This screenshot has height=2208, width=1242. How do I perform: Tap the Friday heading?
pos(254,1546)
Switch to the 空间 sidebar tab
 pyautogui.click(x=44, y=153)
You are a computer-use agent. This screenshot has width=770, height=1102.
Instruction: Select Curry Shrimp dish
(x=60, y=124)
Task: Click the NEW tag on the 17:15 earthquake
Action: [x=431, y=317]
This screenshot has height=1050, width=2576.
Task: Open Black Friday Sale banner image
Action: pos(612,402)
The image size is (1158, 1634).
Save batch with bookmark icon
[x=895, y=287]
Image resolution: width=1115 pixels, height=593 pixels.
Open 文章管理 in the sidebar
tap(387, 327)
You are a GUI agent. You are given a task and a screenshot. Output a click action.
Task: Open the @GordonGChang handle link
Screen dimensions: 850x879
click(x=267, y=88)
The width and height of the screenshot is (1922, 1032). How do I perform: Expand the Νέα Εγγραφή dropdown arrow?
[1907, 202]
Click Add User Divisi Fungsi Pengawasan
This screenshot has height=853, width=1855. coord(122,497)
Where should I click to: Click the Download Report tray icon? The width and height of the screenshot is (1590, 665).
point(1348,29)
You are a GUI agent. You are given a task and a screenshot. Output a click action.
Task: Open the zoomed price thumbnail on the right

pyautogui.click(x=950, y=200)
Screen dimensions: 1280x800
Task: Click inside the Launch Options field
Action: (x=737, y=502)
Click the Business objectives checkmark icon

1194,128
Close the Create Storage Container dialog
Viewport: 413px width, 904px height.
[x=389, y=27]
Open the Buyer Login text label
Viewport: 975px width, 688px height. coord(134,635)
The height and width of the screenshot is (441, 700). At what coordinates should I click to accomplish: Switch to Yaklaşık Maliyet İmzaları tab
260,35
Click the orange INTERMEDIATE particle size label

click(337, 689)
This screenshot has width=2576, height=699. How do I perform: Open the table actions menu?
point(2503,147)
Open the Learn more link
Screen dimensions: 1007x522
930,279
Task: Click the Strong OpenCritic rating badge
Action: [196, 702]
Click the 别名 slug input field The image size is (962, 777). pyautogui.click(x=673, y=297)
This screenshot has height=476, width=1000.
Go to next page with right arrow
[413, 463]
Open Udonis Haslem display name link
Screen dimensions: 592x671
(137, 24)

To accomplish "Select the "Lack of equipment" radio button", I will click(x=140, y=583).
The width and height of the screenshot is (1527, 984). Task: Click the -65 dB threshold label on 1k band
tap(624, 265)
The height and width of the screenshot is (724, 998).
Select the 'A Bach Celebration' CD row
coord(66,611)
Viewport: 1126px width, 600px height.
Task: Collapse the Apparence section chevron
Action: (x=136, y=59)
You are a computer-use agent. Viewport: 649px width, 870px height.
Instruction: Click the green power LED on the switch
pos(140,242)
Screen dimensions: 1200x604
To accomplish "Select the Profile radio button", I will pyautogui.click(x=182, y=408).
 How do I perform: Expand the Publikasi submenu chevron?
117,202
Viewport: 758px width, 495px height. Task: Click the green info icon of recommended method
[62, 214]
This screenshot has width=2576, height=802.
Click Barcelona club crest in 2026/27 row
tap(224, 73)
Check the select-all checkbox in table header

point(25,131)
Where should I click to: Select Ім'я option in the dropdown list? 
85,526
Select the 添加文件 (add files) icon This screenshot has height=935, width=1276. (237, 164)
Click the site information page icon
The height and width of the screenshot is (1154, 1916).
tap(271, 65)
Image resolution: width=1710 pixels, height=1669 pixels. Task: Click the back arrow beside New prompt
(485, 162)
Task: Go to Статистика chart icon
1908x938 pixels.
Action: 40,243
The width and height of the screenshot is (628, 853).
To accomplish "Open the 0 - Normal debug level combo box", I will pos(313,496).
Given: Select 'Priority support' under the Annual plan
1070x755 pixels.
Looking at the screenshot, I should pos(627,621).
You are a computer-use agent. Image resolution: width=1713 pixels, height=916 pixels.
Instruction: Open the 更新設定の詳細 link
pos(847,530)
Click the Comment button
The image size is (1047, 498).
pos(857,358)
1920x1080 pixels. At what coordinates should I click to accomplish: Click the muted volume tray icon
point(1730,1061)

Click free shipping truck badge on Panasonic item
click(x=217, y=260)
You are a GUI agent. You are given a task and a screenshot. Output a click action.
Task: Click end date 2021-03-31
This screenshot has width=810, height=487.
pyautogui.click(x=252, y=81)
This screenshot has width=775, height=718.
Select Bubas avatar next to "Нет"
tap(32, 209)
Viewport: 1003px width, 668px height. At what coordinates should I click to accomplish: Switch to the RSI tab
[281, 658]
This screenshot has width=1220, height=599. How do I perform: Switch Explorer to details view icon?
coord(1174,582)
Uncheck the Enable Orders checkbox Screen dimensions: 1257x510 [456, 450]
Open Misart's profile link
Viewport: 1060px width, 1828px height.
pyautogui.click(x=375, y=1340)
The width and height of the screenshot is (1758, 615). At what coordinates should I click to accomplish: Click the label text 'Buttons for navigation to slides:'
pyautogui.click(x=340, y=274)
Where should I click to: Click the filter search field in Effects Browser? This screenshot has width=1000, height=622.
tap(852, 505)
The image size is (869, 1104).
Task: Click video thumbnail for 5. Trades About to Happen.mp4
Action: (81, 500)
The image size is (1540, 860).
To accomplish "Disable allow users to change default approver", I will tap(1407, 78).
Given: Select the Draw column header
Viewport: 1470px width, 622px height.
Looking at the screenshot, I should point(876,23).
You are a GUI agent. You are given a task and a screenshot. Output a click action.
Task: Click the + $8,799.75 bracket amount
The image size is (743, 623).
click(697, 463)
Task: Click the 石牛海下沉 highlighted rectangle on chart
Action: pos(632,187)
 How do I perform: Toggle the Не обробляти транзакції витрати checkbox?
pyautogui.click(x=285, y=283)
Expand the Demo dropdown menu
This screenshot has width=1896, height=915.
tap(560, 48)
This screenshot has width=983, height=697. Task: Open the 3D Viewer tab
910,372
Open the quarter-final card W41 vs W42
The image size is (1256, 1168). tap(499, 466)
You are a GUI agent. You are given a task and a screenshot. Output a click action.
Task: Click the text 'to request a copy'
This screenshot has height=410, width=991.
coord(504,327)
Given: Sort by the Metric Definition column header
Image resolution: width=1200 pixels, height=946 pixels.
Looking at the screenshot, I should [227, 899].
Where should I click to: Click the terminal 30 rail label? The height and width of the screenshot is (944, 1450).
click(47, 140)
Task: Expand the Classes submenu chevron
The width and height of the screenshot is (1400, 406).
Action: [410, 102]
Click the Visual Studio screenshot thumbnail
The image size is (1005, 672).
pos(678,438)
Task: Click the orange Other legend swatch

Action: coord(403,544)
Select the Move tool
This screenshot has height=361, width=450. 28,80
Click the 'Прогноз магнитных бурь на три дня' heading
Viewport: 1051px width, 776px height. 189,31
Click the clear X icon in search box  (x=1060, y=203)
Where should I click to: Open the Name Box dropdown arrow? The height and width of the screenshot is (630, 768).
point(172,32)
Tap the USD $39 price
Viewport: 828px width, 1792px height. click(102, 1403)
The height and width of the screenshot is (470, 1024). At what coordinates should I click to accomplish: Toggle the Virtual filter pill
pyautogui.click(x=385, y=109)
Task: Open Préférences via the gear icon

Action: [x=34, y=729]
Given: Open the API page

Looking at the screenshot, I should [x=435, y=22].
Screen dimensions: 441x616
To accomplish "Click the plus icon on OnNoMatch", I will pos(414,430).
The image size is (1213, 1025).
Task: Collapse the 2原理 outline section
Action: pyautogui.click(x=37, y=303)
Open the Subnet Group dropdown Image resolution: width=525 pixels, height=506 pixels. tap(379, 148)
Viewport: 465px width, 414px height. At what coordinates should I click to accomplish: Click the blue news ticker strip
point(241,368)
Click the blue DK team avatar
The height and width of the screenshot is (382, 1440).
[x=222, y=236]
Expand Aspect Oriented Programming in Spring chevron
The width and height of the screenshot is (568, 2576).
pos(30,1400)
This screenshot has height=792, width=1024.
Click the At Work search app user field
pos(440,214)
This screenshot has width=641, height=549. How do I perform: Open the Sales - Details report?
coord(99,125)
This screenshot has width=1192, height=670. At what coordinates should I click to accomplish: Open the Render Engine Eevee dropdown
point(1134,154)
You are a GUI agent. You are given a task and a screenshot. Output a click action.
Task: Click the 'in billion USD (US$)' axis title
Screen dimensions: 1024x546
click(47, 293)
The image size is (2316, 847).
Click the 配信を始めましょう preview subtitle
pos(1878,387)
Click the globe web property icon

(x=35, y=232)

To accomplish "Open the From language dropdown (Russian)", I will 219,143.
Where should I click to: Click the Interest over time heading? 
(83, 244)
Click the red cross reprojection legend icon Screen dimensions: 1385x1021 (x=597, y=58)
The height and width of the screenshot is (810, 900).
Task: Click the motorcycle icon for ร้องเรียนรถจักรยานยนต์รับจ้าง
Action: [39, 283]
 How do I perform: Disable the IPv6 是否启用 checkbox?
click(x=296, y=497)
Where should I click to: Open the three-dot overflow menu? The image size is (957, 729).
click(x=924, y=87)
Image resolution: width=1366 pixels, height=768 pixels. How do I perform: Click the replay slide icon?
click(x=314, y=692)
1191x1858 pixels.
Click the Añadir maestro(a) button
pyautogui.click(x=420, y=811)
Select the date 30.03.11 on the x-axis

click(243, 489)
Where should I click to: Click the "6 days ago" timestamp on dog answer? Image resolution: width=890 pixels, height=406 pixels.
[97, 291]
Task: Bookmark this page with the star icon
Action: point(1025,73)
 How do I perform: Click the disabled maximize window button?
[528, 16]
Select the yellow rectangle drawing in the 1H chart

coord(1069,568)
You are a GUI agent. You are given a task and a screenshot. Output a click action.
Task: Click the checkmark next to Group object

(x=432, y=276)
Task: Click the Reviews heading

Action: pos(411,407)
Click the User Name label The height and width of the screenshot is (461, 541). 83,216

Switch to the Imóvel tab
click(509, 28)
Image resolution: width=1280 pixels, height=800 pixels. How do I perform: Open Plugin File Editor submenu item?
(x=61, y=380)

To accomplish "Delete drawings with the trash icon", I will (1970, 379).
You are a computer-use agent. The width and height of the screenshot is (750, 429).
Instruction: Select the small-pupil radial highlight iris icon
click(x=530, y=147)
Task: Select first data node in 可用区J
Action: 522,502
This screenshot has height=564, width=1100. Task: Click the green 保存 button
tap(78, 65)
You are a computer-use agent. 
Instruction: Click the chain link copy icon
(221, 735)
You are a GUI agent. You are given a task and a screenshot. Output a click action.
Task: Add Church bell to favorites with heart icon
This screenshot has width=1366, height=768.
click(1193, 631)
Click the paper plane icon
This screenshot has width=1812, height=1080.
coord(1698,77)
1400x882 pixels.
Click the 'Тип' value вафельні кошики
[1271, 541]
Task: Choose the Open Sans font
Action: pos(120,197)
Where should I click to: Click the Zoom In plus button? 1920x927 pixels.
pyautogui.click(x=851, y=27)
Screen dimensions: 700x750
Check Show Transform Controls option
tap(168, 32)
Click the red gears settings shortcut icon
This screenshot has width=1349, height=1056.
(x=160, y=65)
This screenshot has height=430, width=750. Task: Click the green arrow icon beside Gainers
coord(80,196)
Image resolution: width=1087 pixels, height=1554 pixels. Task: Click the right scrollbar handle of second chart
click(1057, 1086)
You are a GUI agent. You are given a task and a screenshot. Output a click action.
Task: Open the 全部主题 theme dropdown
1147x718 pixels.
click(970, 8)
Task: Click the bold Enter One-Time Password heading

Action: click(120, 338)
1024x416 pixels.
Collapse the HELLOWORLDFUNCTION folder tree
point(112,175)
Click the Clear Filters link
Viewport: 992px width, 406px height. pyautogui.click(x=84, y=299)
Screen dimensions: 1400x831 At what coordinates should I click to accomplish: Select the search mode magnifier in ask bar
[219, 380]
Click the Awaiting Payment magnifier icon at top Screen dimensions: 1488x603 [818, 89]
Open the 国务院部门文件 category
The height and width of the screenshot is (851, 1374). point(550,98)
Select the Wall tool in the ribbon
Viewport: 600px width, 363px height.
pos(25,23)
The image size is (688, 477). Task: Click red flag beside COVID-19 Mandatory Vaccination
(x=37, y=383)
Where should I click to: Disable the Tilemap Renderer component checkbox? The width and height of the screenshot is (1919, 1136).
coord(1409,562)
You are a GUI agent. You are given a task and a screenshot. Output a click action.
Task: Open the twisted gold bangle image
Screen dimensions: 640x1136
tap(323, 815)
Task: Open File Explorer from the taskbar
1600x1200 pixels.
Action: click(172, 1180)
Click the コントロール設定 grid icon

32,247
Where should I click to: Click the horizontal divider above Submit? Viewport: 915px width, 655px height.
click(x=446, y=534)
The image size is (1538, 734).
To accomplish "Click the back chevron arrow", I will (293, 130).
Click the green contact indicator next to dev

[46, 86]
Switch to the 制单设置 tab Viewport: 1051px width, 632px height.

....

TASK GOAL:
Copy each line of the data that contains the word "radio".

YOUR RESPONSE:
To accomplish "Select the "Lack of equipment" radio button", I will click(x=140, y=583).
To accomplish "Select the Profile radio button", I will pyautogui.click(x=182, y=408).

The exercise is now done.